ToolCallAccuracy 衡量 LLM 智能体调用工具与预期工具调用相比的准确程度。它评估工具调用序列和参数准确性。此指标对于验证智能体在多步骤工作流中使用正确参数调用正确工具特别有用。

该指标需要 user_input (对话消息)和 reference_tool_calls (预期工具调用)。它返回 0 到 1 之间的分数,分数越高表示性能越好。

关键特性

两种评估模式:

  1. 严格顺序(默认) :工具调用必须按顺序精确匹配
  • 用途:顺序重要的顺序工作流
  • 示例:必须先搜索再过滤结果
  1. 灵活顺序 :工具调用可以是任意顺序
  • 用途:顺序无关的并行操作
  • 示例:同时获取多个城市的天气

评分:

  • 评估序列对齐(正确顺序中的正确工具)
  • 评估参数准确性(每个工具的正确参数)
  • 最终分数 =(参数准确性)×(序列对齐?1 : 0)

示例:基本用法

python 复制代码
import asyncio
from ragas.metrics.collections import ToolCallAccuracy
from ragas.messages import AIMessage, HumanMessage, ToolCall

async def evaluate_tool_call_accuracy():
    # Define the conversation with tool calls
    user_input = [
        HumanMessage(content="What's the weather like in New York right now?"),
        AIMessage(
            content="The current temperature in New York is 75°F and it's partly cloudy.",
            tool_calls=[ToolCall(name="weather_check", args={"location": "New York"})],
        ),
        HumanMessage(content="Can you translate that to Celsius?"),
        AIMessage(
            content="Let me convert that to Celsius for you.",
            tool_calls=[
                ToolCall(
                    name="temperature_conversion", args={"temperature_fahrenheit": 75}
                )
            ],
        ),
    ]

    # Define expected tool calls
    reference_tool_calls = [
        ToolCall(name="weather_check", args={"location": "New York"}),
        ToolCall(name="temperature_conversion", args={"temperature_fahrenheit": 75}),
    ]

    # Evaluate
    metric = ToolCallAccuracy()
    result = await metric.ascore(
        user_input=user_input,
        reference_tool_calls=reference_tool_calls,
    )
    print(f"Tool Call Accuracy: {result.value}")

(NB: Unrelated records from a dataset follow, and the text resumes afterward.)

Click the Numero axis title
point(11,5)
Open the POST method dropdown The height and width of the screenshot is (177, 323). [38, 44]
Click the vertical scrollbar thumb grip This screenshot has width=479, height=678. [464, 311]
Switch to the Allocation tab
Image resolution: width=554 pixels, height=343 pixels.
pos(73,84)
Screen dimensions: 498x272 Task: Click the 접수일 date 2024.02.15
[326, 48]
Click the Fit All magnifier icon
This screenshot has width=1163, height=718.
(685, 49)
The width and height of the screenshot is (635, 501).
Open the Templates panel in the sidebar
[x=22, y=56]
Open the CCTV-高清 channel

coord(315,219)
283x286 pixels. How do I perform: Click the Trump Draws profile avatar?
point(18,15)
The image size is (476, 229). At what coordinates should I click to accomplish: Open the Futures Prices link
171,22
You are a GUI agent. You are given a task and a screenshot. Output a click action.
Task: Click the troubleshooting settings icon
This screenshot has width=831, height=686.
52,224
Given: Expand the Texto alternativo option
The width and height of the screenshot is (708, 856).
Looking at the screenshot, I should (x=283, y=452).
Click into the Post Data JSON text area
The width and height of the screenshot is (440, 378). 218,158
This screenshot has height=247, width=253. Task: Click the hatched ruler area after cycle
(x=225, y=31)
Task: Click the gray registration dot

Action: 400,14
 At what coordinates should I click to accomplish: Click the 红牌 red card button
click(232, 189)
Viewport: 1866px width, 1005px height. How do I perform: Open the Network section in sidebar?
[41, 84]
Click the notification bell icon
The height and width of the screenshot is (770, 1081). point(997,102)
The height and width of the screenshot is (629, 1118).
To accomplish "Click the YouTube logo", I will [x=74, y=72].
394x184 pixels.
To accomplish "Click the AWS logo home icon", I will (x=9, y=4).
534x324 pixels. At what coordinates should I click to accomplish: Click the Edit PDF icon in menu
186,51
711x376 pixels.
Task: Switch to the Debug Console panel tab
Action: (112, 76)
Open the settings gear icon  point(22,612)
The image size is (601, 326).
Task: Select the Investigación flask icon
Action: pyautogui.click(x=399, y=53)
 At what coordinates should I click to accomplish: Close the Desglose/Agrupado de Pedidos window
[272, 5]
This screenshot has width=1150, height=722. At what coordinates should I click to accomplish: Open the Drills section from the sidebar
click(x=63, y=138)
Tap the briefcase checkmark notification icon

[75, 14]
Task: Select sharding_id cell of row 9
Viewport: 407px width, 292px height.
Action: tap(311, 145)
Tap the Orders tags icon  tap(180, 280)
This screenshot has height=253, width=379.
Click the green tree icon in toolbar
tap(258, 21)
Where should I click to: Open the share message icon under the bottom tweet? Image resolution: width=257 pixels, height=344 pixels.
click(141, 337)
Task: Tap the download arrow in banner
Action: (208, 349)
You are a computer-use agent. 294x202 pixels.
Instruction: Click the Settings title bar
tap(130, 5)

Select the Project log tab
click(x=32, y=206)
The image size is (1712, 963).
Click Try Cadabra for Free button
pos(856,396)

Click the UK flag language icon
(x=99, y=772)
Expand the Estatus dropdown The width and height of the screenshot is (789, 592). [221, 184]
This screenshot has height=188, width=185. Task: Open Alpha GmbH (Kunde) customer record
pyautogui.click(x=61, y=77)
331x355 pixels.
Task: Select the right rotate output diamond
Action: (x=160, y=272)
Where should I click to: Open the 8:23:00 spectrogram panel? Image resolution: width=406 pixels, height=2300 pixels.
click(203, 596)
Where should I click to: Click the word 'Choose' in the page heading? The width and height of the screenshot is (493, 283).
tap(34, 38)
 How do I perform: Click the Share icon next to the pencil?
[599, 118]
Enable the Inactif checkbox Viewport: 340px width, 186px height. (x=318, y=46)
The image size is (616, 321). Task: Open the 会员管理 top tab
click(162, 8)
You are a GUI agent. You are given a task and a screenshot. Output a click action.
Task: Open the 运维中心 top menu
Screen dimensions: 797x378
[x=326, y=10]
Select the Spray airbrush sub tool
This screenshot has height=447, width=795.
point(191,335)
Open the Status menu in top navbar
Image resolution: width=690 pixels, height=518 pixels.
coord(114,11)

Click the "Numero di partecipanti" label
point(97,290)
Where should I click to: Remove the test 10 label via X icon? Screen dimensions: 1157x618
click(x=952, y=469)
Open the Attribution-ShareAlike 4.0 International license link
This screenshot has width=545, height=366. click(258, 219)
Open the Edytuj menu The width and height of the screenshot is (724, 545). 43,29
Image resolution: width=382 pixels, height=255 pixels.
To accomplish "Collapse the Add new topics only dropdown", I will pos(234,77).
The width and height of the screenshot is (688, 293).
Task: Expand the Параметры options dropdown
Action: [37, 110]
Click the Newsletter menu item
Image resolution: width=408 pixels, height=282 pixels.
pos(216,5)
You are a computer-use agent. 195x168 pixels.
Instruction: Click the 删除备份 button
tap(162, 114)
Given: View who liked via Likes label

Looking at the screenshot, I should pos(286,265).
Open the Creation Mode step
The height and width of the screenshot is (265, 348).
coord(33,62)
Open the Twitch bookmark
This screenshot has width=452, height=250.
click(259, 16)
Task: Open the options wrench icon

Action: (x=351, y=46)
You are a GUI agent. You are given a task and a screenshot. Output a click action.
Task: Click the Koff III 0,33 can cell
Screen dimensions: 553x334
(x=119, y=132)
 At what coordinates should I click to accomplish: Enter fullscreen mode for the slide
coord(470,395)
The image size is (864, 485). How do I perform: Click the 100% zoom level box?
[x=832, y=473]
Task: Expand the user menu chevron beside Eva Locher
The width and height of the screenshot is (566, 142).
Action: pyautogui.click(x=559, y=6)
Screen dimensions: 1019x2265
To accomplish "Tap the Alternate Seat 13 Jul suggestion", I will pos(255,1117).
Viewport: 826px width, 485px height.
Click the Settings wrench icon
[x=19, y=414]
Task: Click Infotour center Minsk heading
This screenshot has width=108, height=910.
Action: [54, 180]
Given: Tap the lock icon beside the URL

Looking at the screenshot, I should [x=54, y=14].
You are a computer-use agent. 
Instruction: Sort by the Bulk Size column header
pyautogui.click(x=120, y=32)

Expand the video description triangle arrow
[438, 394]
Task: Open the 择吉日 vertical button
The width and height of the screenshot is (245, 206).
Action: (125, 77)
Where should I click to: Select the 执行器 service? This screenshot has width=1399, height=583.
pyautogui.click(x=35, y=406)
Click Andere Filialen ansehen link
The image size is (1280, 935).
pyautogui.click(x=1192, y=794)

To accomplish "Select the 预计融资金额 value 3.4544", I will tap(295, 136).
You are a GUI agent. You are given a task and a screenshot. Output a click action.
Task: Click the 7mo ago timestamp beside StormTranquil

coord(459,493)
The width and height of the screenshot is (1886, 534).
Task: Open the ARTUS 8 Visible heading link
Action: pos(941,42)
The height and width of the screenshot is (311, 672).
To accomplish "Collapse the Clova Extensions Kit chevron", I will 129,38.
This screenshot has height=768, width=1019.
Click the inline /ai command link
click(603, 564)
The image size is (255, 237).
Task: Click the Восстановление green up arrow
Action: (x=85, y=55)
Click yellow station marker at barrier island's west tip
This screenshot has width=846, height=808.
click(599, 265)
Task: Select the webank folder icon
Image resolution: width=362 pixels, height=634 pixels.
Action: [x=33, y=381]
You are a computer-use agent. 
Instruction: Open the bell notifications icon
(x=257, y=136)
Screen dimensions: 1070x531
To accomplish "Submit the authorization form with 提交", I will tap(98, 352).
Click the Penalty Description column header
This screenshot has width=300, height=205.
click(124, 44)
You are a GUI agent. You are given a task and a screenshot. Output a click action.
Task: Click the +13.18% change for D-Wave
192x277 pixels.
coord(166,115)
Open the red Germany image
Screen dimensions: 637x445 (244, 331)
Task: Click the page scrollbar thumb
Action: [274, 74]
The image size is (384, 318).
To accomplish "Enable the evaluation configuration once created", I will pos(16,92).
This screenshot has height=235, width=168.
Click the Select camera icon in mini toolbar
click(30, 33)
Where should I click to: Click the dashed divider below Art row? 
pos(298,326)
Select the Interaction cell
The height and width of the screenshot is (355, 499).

if __name__ == "__main__":
    asyncio.run(evaluate_tool_call_accuracy())

输出:

text 复制代码
Tool Call Accuracy: 1.0

示例:灵活顺序模式

对于工具调用可以并行发生的场景:

python 复制代码
# Enable flexible order mode
metric = ToolCallAccuracy(strict_order=False)

user_input = [
    HumanMessage(content="Get weather for Paris and London"),
    AIMessage(
        content="Fetching weather data...",
        tool_calls=[
            ToolCall(name="weather_check", args={"location": "London"}),
            ToolCall(name="weather_check", args={"location": "Paris"}),
        ],
    ),
]

reference_tool_calls = [
    ToolCall(name="weather_check", args={"location": "Paris"}),
    ToolCall(name="weather_check", args={"location": "London"}),
]

result = await metric.ascore(
    user_input=user_input,
    reference_tool_calls=reference_tool_calls,
)
print(f"Score: {result.value}")  # 1.0 (order doesn't matter)

评分示例

完美匹配 :

python 复制代码
# All tools called correctly with correct arguments
Expected: [weather_check(location="Paris"), translate(text="hello")]
Got:      [weather_check(location="Paris"), translate(text="hello")]
Score: 1.0

部分参数匹配 :

python 复制代码
# Some arguments incorrect
Expected: [search(query="python", limit=10, sort="date")]
Got:      [search(query="python", limit=10, sort="relevance")]
Score: 0.66 (2 out of 3 arguments match)

错误顺序(严格模式) :

python 复制代码
# Correct tools but wrong sequence
Expected: [search(...), filter(...)]
Got:      [filter(...), search(...)]
Score: 0.0 (sequence not aligned)

用例

  • 智能体验证 :测试智能体是否正确使用工具
  • 回归测试 :确保工具调用在更改后不会退化
  • 多步骤工作流 :验证复杂的顺序操作
  • 工具选择 :验证智能体从众多选项中选择正确的工具

何时使用不同的指标

指标 使用场景
ToolCallAccuracy 您关心精确的工具序列和参数
ToolCallF1 您需要工具调用的精确率/召回率指标
AgentGoalAccuracy 您关心结果,而不是使用的特定工具

示例 :对于"帮我预订去巴黎的航班",如果您只关心预订是否成功(而不是调用了哪些中间工具),请改用 AgentGoalAccuracyWithReference 。

旧版 API(已弃用)

弃用通知

来自 ragas.metrics 的旧版 ToolCallAccuracy 已弃用,并将在 v1.0 中移除。请迁移到 ragas.metrics.collections.ToolCallAccuracy ,它提供相同的功能但使用现代化的 API。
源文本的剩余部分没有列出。